◆ ENTRIES SHOWN
^^^^^^^^^^^^^^^^
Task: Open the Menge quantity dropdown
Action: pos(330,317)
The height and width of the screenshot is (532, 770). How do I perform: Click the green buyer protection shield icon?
^^^^^^^^^^^^^^^^
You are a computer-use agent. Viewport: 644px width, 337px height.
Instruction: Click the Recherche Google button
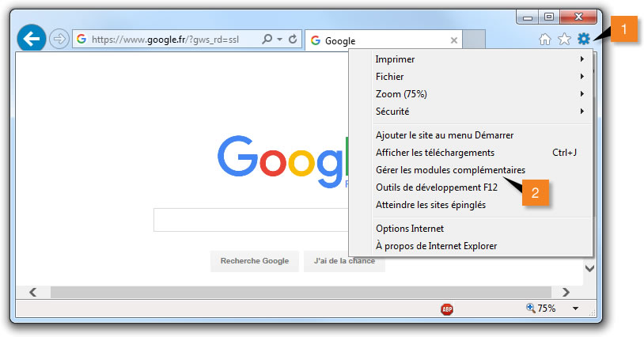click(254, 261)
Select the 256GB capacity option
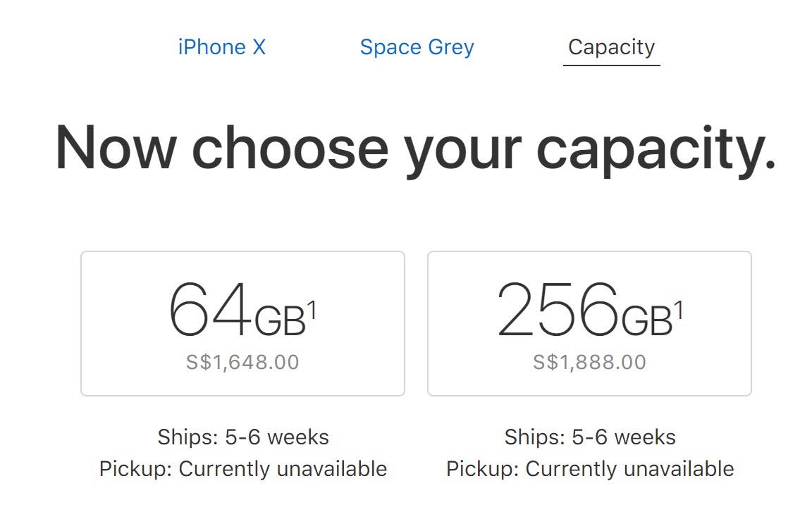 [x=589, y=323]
^^^^^^^^^^^^^^^^
◆ EXERCISE DIRECTIONS
Provide every line from the material that contains the word "height".

◆ SOLUTION FOR THIS EXERCISE
The height and width of the screenshot is (532, 770). How do I perform: Click the green buyer protection shield icon?
You are a computer-use agent. Viewport: 644px width, 337px height.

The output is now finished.